Quizás no alcancen las pruebas, los hechos y las discusiones académicas que se logren dar al respecto para proponer una “nueva” tesis que pretenda reconocer que la expresión armada del conflicto se dio en buena medida como reacción a procesos de persecución de dichos pueblos por razones étnicas. No. Pero sí será posible establecer conexiones entre acciones violentas de origen clasista, derivadas de procesos históricos de estigmatización y animadversión que una élite mestiza, que se cree blanca, supo conectar al modelo de desarrollo económico, en particular, al actual modelo agrario, con el que se subvalora económica, social, política, cultural y étnicamente a quienes viven en la Colombia rural.
El modelo político también sirvió a los mismos propósitos de esa élite, en la medida en que no solo se excluyó de la discusión pública de temas estructurales del país a dichos pueblos, sino que las comunidades afros e indígenas fueron integradas al discurso castrense, aplicándoles el principio doctrinal del enemigo interno. Sin duda, una forma de violencia étnica, aupada desde un Estado militarista guiado por agentes “blancos”, imbuidos en la búsqueda de una modernidad particular, esto es, sin negros y sin indígenas. Bajo el modelo económico agro extractivo y el excluyente modelo político, se logró poner en riesgo o por lo menos erosionar las ontologías y las territorialidades ancestralmente construidas y recreadas por afros e indígenas. De esa forma, tanto las dinámicas del conflicto armado interno, como las apuestas política y económica de una élite “blanqueada”, terminan por aportar elementos, valores y circunstancias que bien pueden servir para ampliar la caracterización dominante del conflicto armado interno, atada a la cuestión agraria, y por ese camino indicar que estamos ante unas hostilidades derivadas de una lectura clasista de una élite que desdice de su propio proceso de mestizaje y que viene apelando a todo tipo de prácticas y decisiones con tal de eliminar, simbólica y físicamente, a las comunidades a las que están atadas genéticamente.
Es posible pensar, entonces, en que si bien no estamos ante un conflicto interétnico propiamente dicho, del tipo que hizo implosionar por ejemplo a la Yugoslavia de Tito, sí asistimos a formas de violencia sistemática contra los pueblos ancestrales, fundadas en una lectura clasista de una élite “blanqueada” que se avergüenza de aquellos que cohabitan el territorio nacional.

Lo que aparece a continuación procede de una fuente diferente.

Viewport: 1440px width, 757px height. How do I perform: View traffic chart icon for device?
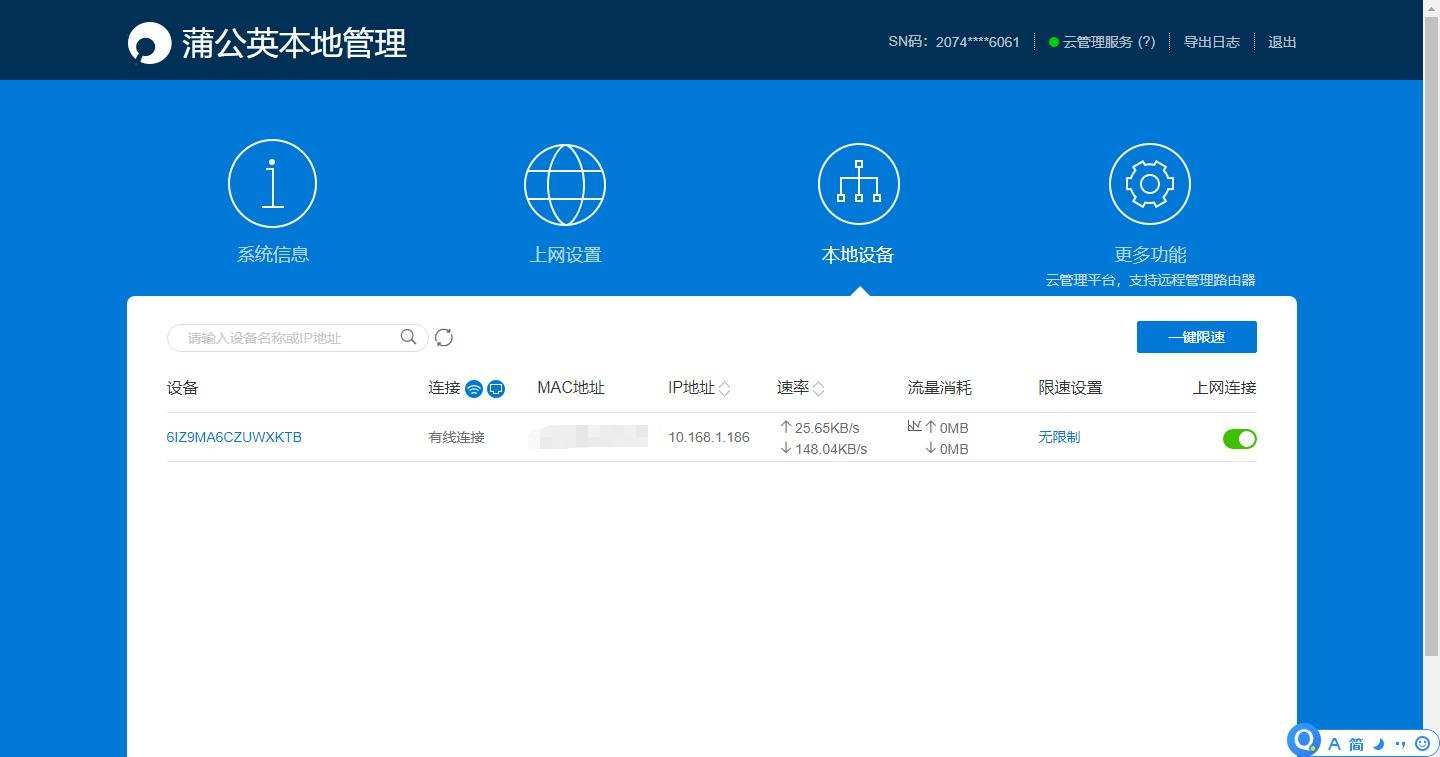(x=914, y=427)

Quizás esa lectura clasista se desprenda de lo que Yunis Turbay llama la “regionalización de la raza” y la “regionalización de los genes”. Al respecto, el genetista señala que esa regionalización “ha sido tal vez una de las equivocaciones más profundas de nuestra historia, condicionada como fue por el imperio español y la colonización que padecimos, explotadora al extremo, falta de conocimiento y objetivos… porque no hay que engañarse, la fragmentación del país es geográfica primero, racial luego, cultural después, hasta llevar a constituir un mosaico con ciudadanos y zonas de diferentes categorías… Es muy difícil o imposible construir un Estado moderno cuando existen tales desequilibrios y discriminaciones” (Por qué somos así, págs 23-24).